Allow me some remarks,
From: Mailing_List_Robot [mailto:sympa@xxxxxxxxxx] On Behalf Of Larry Dickson
Sent: zondag 11 oktober 2009 17:06
To: Rick Beton
Subject: Re: Quote from CACM paper: cost of parallelism
I think the key task for our side is what the previous poster talked about - the Cell processor (and similar). We all know that it should be + EASY + to program the Cell, because it's just a slightly disguised PC and B008 with 8 transputers ;-)
Far from. It is a very complex PowerPC with 8 less complex PowerPCs connected by some kind of complex bus. Don't be surprised it is difficult to program. In addition, parallel programming requires concurrency on the individual processor. The only conclusion is that the procssors are in the way of doing it EASILY.
But none of us that I know of, including myself, has actually done anything about this...
have a look at OpenComRTOS (www.altreonic;com). We go as fast as we can taking into account processor limitations, but you get meta-CSP semantics, while still being faster and smaller than almost any other (RT)OS because we used formal methods to design.
And the key is what Rick says, we start from the wrong place.
[EVR] That part is correct.
Namely, the mountain of massive OS constructs and their insistence on hiding the "bare metal". The Transputer was a big technical success because it was driven from DOS, a totally minimalistic non-OS that allowed you to go around it and whack away, in standard code, at things like DMA addresses.
[EVR] No, it was driven by CSP. DOS was not an OS. It was a jump table.
Now we have to tiptoe around the whole attic full of exploding OS and driver constructs, never doing a real design (like a classic car), and the effort involved is not only triple or more, but discouragingly senseless.

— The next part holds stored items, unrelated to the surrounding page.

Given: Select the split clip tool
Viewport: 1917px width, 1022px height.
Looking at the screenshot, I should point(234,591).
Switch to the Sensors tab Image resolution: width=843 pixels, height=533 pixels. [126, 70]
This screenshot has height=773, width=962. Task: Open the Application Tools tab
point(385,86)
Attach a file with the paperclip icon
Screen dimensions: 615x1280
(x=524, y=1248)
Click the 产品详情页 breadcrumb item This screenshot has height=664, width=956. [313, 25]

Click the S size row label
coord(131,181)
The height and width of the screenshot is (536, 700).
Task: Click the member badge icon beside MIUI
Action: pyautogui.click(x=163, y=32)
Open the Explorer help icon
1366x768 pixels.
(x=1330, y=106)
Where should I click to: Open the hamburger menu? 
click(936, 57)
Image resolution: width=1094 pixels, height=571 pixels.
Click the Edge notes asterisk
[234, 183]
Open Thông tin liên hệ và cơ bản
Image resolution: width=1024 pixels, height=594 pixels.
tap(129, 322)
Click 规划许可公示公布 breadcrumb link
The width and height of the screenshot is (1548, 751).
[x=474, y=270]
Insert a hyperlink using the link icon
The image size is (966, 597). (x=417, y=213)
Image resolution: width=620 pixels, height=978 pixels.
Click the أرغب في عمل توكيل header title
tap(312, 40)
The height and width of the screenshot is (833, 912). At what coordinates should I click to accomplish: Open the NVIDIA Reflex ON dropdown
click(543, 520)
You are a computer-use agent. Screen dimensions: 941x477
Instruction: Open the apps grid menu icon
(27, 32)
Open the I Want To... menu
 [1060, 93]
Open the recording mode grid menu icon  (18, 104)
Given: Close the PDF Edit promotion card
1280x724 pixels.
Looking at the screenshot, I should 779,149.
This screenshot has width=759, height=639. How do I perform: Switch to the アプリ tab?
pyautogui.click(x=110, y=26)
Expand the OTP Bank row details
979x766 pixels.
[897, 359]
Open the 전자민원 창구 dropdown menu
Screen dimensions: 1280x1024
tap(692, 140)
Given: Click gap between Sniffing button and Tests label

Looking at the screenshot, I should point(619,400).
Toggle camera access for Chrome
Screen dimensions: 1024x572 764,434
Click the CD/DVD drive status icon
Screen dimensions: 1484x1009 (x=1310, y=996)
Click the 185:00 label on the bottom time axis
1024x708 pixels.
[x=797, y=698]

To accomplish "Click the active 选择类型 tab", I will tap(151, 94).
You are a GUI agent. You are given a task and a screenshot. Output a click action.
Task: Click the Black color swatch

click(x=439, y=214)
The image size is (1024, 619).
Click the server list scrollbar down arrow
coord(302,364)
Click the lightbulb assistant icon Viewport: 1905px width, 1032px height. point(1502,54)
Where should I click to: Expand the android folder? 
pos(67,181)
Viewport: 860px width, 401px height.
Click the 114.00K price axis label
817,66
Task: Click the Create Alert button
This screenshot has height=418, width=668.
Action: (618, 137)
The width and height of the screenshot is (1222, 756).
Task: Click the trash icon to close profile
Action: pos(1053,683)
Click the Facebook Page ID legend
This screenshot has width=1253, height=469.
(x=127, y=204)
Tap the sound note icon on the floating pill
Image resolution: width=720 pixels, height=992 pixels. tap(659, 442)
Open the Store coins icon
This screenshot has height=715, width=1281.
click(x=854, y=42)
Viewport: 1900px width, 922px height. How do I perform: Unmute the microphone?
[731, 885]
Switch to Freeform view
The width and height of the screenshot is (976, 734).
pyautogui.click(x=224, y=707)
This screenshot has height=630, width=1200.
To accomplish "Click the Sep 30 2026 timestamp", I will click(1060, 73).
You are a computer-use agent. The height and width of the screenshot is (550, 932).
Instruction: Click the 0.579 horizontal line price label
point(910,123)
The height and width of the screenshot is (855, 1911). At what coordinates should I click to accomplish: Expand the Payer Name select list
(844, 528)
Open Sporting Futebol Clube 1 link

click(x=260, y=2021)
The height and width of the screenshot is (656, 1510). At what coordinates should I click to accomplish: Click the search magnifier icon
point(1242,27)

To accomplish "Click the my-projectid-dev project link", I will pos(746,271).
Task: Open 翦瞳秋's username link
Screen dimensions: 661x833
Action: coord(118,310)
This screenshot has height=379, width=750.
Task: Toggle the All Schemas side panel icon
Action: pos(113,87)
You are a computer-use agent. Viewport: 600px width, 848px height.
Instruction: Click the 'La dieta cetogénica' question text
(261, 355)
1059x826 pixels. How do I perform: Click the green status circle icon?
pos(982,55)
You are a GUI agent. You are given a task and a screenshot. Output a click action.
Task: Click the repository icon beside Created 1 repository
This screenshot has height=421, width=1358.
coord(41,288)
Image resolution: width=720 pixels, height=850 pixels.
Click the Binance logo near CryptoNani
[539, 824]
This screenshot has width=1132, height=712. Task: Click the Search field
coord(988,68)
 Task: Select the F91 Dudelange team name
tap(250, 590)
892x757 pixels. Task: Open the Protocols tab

Of course, current OS and so-called "modern" programming tools are a pain because they were overdesigned (rather: over developed) and often bottom-up. Fill up the bag with anything that comes to mind, make it look complicated and "big" so it must be good. Wrong. Apply oocam's razor and you would be surprised how lean things can be.
Except, of course, we don't really have to. We can start from scratch and do it right. (Transterpreter on the Cell, anyone?)
No, redesign the Cell implementing the transterpreter in silicon. By the way, have a look at XMOS. This is the closest you can get today.
Somebody ought to notice that ending this tripling of effort would make it worth it.
They only remedy is to show that less code is less power, hence show the "green" value.